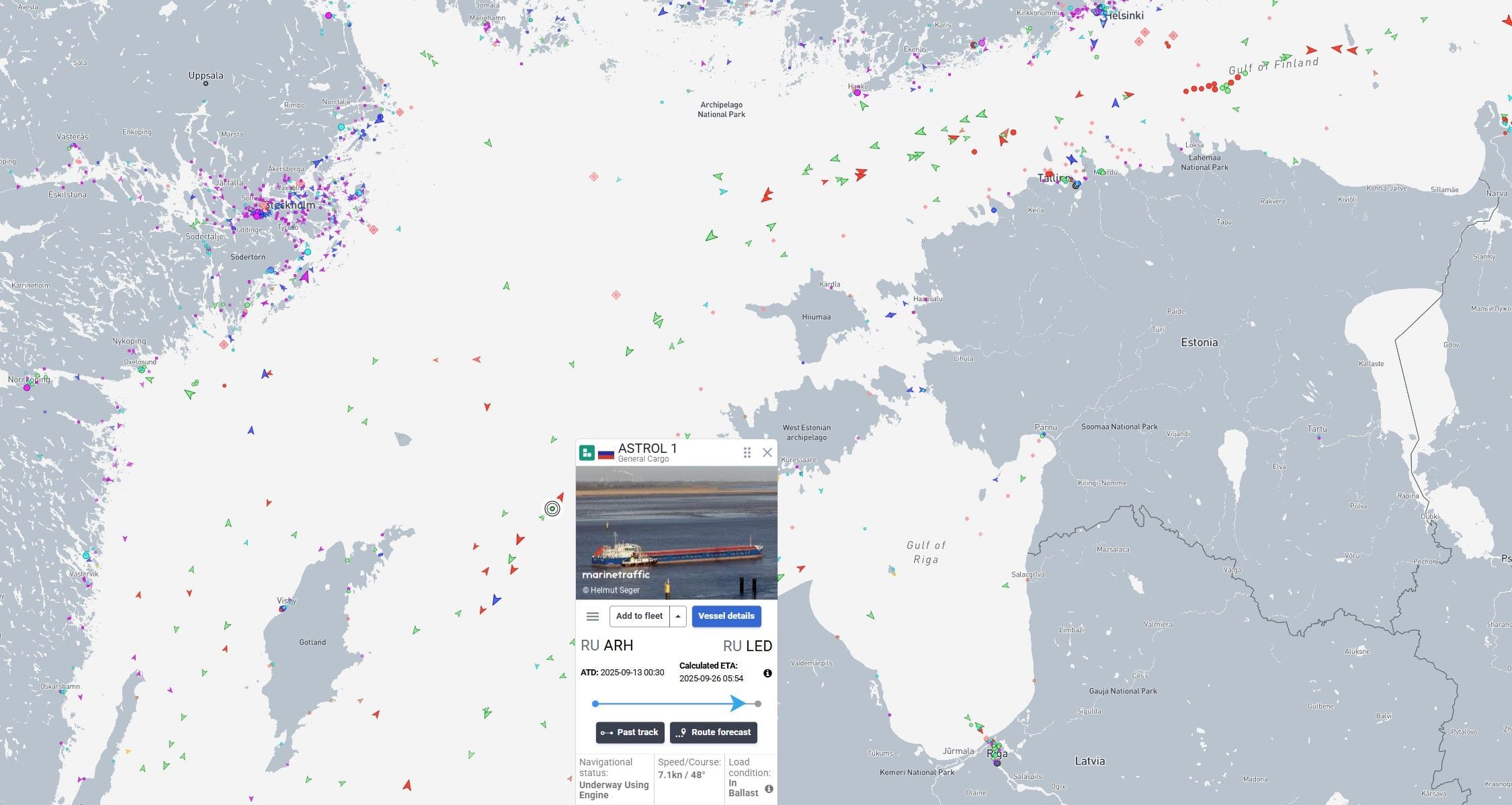Expand the Add to fleet dropdown arrow

(678, 616)
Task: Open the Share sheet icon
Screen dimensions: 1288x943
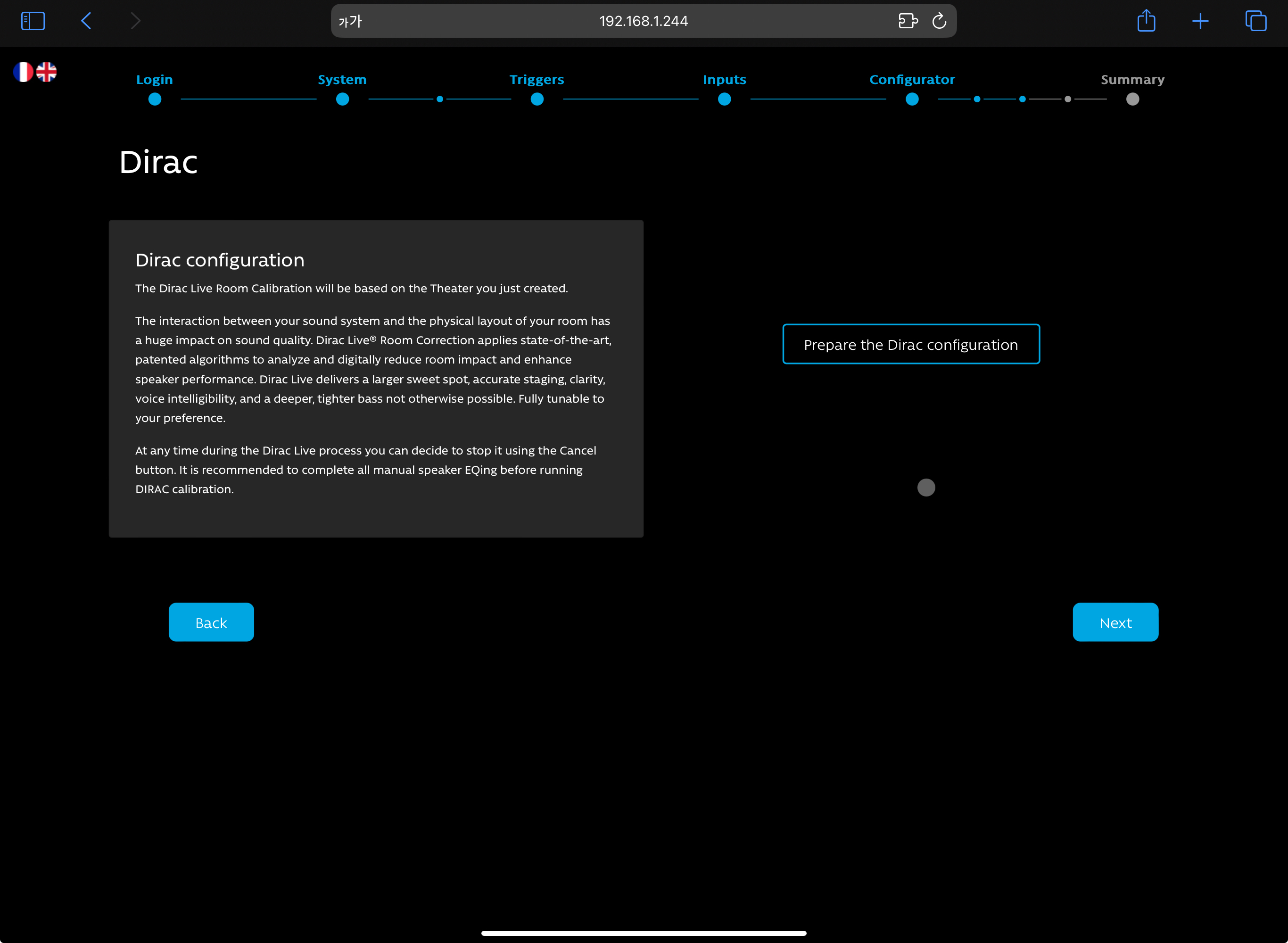Action: click(1146, 21)
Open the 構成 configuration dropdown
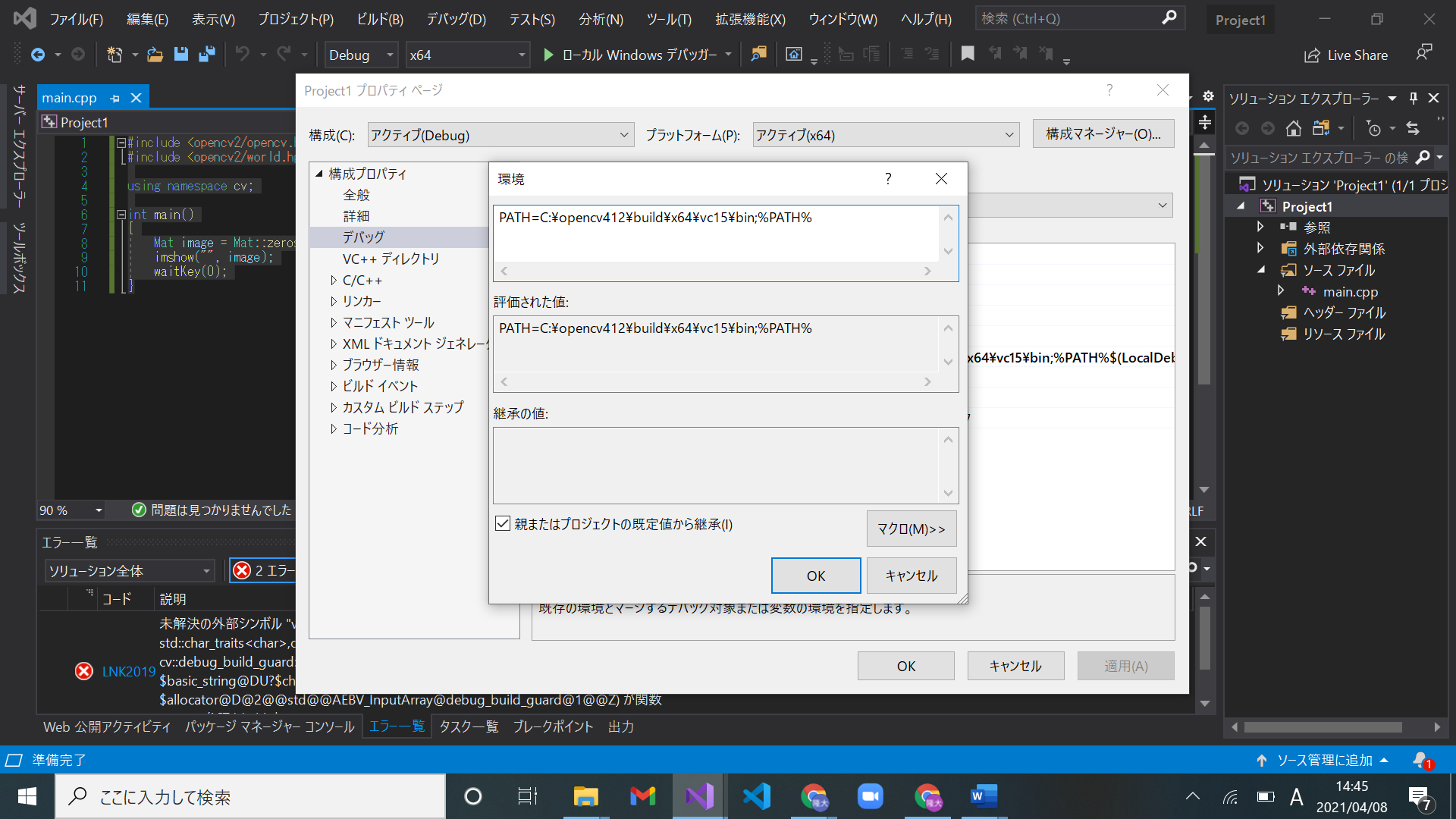 [x=500, y=135]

What the task requires
Pictures excluded, print only the lines from the one with "Screen dimensions: 1288x943" through the end of the entries above, exactly as written.

Solution for this problem
Screen dimensions: 1288x943
Action: click(1146, 21)
Open the 構成 configuration dropdown
 [x=500, y=135]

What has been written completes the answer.